Mike Brasher:Those can be found on the US Fish and Wildlife Service website. We'll try to link those in the show notes so y'all can go check those out and read for yourself. Hats off to our Fish and Wildlife Service, Canadian Wildlife Service, state colleagues, everyone that chips in annually to to make this survey happen and provide any and all of that sort of early insight coming out of that survey. But, Scott, in addition to those reports, have you heard anything else from your contacts?
Scott Stephens:And we're talking relative to the Boreal.
Mike Brasher:Yeah.
Scott Stephens:Yeah. I I would just reinforce what Steve talked about. And and the fires that we had early on were, you know, I I think last year and a couple years ago, the the evacuations were Western Boreal, like Yellowknife Northwest Territories, those kind of places. This year, they were more in the East. So Manitoba had a ton of fires, lots of evacuations of, you know, remote communities there, some in Saskatchewan.
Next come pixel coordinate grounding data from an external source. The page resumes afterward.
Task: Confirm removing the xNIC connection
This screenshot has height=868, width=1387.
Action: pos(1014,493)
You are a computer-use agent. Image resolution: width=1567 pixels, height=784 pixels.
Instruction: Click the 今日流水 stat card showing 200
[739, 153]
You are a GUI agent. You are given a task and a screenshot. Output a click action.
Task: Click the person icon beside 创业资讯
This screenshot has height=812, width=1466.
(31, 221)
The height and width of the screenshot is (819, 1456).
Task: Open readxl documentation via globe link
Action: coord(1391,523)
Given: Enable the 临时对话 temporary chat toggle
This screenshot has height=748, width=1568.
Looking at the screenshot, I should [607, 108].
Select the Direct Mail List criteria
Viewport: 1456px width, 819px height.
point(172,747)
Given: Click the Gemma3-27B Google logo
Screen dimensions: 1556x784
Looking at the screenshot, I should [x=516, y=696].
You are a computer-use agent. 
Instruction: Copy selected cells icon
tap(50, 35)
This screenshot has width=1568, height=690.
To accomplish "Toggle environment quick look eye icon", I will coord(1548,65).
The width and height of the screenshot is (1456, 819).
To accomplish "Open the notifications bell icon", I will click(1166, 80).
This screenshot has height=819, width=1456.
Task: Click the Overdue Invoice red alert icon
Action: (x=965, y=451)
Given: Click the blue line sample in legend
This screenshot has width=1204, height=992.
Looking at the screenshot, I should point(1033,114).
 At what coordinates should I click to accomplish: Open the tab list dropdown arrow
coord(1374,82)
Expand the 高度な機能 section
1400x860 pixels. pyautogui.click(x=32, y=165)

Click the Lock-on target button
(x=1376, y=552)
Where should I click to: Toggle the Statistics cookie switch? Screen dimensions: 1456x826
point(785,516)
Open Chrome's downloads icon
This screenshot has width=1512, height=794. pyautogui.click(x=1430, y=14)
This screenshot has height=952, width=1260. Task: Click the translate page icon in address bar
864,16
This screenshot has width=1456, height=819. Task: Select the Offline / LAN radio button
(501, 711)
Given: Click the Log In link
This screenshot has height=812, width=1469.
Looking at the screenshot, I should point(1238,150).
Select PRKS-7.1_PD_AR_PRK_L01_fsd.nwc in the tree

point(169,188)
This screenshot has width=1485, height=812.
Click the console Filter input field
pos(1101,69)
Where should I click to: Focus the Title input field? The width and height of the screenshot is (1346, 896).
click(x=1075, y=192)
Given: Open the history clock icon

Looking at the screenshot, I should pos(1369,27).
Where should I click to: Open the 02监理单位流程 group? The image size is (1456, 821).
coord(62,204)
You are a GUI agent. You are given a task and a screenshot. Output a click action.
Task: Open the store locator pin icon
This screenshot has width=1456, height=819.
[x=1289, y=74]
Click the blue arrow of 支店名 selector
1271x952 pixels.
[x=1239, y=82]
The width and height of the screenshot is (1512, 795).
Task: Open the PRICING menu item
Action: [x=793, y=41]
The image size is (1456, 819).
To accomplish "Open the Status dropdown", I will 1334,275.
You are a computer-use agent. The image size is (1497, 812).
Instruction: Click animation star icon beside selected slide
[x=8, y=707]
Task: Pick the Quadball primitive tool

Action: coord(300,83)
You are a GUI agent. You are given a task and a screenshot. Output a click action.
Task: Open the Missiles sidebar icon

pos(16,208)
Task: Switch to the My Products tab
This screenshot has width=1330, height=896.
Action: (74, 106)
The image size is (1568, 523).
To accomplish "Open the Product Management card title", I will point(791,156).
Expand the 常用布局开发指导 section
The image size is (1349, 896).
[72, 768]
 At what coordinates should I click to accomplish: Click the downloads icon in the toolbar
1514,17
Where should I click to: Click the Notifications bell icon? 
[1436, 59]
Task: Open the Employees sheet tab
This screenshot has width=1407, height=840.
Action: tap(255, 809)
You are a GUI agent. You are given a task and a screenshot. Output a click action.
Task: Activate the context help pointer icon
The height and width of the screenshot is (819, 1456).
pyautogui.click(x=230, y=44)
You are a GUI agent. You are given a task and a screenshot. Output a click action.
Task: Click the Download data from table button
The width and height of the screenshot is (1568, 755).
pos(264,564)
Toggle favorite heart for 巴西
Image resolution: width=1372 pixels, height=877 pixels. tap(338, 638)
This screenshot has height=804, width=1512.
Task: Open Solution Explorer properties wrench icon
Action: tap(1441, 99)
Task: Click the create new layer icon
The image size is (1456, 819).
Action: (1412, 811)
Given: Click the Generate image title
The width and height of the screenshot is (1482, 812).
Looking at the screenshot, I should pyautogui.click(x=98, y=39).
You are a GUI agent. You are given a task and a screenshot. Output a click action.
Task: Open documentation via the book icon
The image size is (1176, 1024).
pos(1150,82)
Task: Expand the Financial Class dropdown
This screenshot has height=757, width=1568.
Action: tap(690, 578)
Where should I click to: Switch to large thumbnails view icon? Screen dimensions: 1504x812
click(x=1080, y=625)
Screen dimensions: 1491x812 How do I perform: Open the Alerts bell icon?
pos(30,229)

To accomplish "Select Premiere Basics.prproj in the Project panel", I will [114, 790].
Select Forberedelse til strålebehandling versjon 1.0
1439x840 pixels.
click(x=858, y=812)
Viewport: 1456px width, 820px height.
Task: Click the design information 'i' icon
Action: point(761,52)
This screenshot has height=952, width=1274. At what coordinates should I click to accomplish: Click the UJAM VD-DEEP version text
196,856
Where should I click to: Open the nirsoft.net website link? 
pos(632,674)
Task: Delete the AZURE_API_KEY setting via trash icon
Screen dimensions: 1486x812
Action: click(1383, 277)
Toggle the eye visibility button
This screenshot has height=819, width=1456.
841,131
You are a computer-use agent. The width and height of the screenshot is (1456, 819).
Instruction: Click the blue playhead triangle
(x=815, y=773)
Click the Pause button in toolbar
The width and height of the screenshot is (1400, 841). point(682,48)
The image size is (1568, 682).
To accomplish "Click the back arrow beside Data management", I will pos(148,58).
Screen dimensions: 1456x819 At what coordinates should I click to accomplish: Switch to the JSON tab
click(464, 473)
Scott Stephens:I know there were even fires in Northern Minnesota, which, you know, that Boreal kinda treks down into into Minnesota. So there were there were fires in, you know, places in Minnesota. So now I guess what I would also say is, you know, the wetlands that we have in the Boreal tend to be less dynamic than we see in the Prairies. You know, they're not typically going completely dry. You know, they're there's they're the fluctuations are less.
Scott Stephens:So, you know, generally, we would say that provides steadier, more consistent waterfowl breeding habitat, but it's usually just less productive because the soils are less productive as you move north.
Mike Brasher:What about Alaska? Do you have a read on on Alaska? Do you remember what those reports said? I think I think pretty good. Is that
Scott Stephens:I I don't remember. I I know there are fires there too. You know, the the friend of ours that we're hunting caribou with, you know, his son is on a on a BLM fire crew this year, and they have been busy across Alaska. Alaska was very warm this winter. You know, I was there in February, and it was, you know, it was not above freezing, but it was close, and it was like, oh, this this doesn't feel like winter.
Scott Stephens:So
Mike Brasher:Steve, have you heard anything out of Alaska?
Steve Adair:Yeah. I I I think the water condition is pretty good, but Scott said it's warmer. They got warm early. I think they were, you know, setting some temperature records and and having some fires, but but I understand that there there was pretty good water. So
Scott Stephens:One thing of note is I I did see from a weather standpoint, for the first time ever, there was a heat advisory issued for Interior Alaska,
VO:like
Scott Stephens:Fairbanks in in that area. You know? And they were you know, this won't sound warm to some of us, but it was, like, 85 or 90 degrees there, but that's warm for that part
Mike Brasher:of Yeah. The So we've focused a lot on what we refer to as the Mid Continent and then sort of the Western areas when we're talking about Alaska, Alberta, BC. There there is some pretty good news though out of Eastern Canada when you read the reports, when you look at some of the precipitation maps. So what have you what's your take on that?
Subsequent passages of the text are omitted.